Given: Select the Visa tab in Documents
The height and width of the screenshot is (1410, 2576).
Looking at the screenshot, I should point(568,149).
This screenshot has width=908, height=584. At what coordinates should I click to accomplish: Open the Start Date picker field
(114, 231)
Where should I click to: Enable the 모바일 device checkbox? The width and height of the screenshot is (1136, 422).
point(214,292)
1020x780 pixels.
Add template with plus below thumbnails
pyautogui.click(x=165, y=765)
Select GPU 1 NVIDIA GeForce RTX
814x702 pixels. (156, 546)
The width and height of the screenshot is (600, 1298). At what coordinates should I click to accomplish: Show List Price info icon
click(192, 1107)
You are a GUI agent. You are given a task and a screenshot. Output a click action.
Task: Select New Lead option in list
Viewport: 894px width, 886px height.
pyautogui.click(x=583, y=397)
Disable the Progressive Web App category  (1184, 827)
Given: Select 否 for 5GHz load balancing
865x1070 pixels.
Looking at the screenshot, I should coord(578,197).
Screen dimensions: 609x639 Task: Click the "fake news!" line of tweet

#### EXERCISE DETAILS
Each line of the material above must be reproduced exactly.

#### EXERCISE ANSWER
Given: Select the Visa tab in Documents
The height and width of the screenshot is (1410, 2576).
Looking at the screenshot, I should point(568,149).
This screenshot has width=908, height=584. At what coordinates should I click to accomplish: Open the Start Date picker field
(114, 231)
Where should I click to: Enable the 모바일 device checkbox? The width and height of the screenshot is (1136, 422).
point(214,292)
1020x780 pixels.
Add template with plus below thumbnails
pyautogui.click(x=165, y=765)
Select GPU 1 NVIDIA GeForce RTX
814x702 pixels. (156, 546)
The width and height of the screenshot is (600, 1298). At what coordinates should I click to accomplish: Show List Price info icon
click(192, 1107)
You are a GUI agent. You are given a task and a screenshot. Output a click action.
Task: Select New Lead option in list
Viewport: 894px width, 886px height.
pyautogui.click(x=583, y=397)
Disable the Progressive Web App category  (1184, 827)
Given: Select 否 for 5GHz load balancing
865x1070 pixels.
Looking at the screenshot, I should coord(578,197).
Screen dimensions: 609x639 Task: Click the "fake news!" line of tweet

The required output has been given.